I'm wondering if there is a reason between two exec functions differing in const
-ness, of if this is just a bug in the Single Unix Spec:
Excerpting from the Linux manpage, which appears to align with the Single Unix Specification, here are a two versions of exec
:
int execlp(const char *file, const char *arg, ...);
int execvp(const char *file, char *const argv[]);
execlp
takes its arguments as const char *
, and it takes two or more of them. const
in C is a promise that the function will not change the pointed-to data, in this case the actual characters (char
) that make up the string.
execvp
instead takes its arguments as an array of pointers. However, instead of an array of pointers to const char *
as you'd expect, the const
keyword is in a different spot—and this matters quite a bit to C. execvp
is saying it may well modify the characters in the strings, but it promises not to modify the array—that is, the pointers to the strings.
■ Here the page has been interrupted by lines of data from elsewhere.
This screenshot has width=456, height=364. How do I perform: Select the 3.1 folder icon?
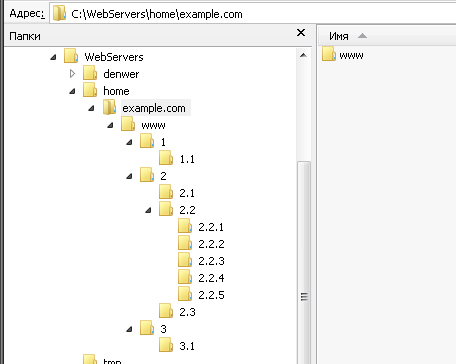tap(166, 345)

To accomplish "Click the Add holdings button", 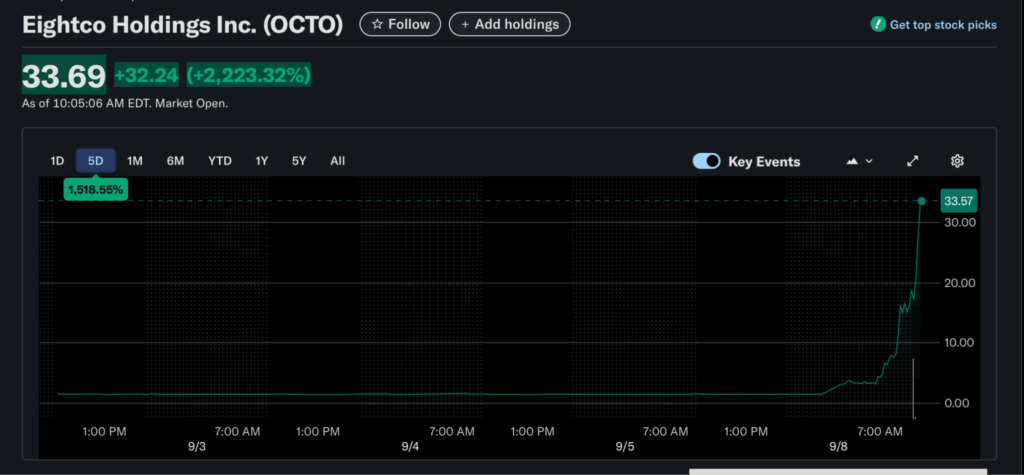I will pyautogui.click(x=510, y=24).
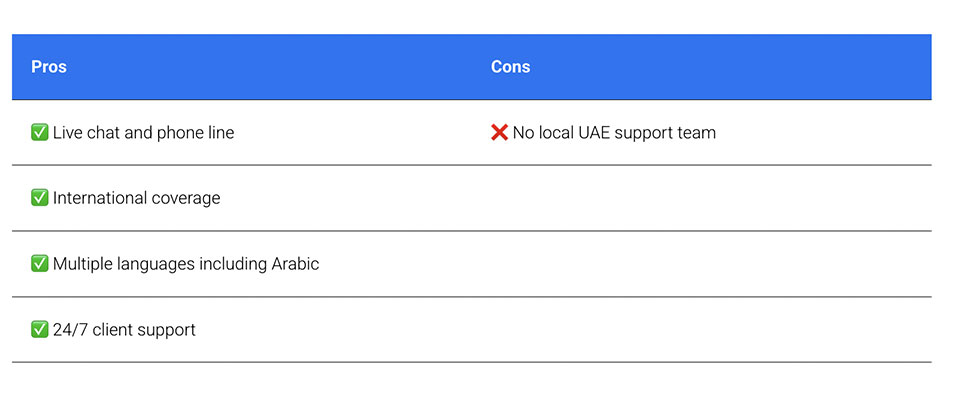Viewport: 976px width, 411px height.
Task: Click the empty Cons cell beside International coverage
Action: pyautogui.click(x=700, y=198)
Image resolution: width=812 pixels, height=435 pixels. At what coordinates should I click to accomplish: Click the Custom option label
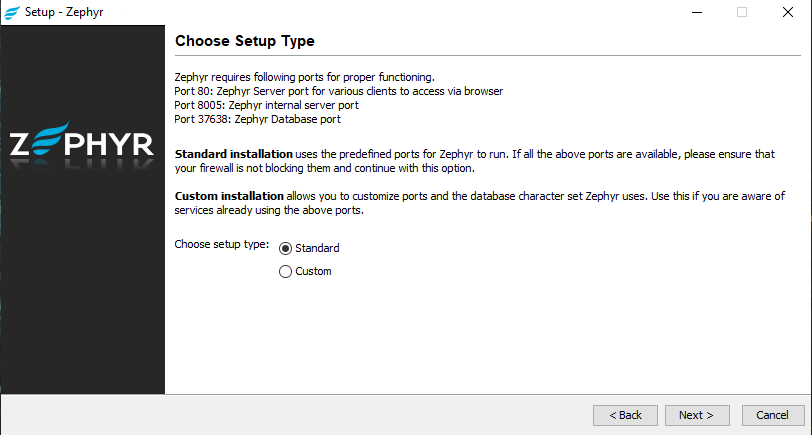313,271
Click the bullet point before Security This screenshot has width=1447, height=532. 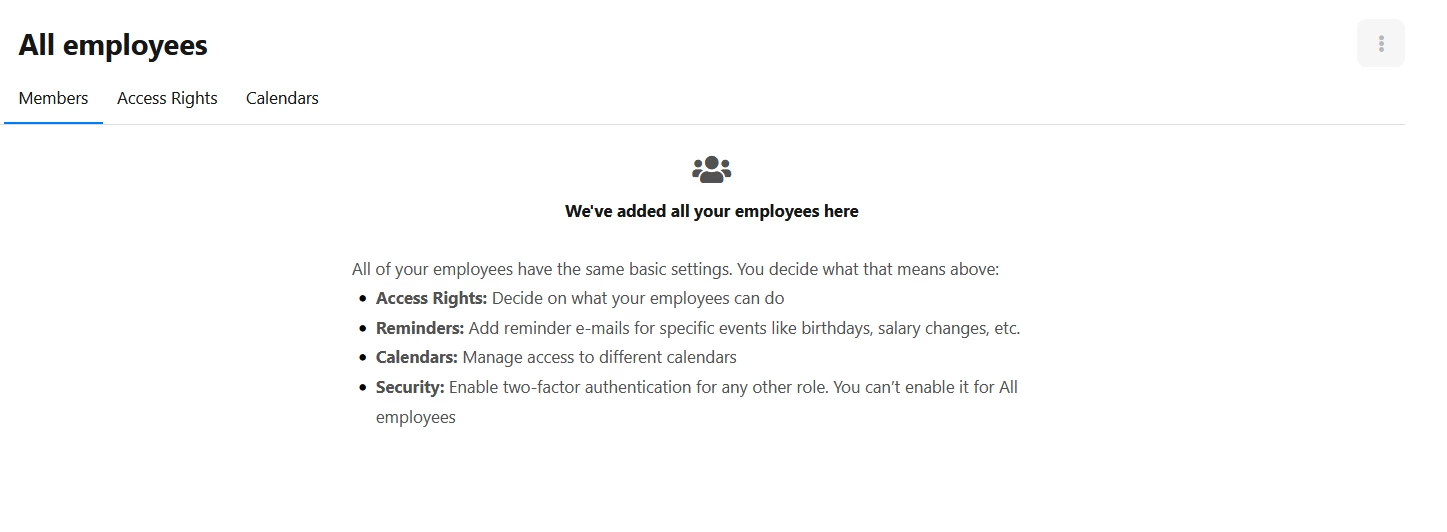[x=362, y=388]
So, in other words,
int fake_execvp(const char *file, char *const argv[]) {
argv[0] = "some other string"; /* this is an error */
argv[0][0] = 'f'; /* change first letter to 'f': this is perfectly OK! */
/* ? */
}
In particular, this makes it hard (technically, prohibited) to call execvp using C++'s std::string
's to_cstr()
method, which returns const char *
.
It seems like execvp
really ought to take const char *const argv[]
, in other words, it ought to promise not to do either of the above changes.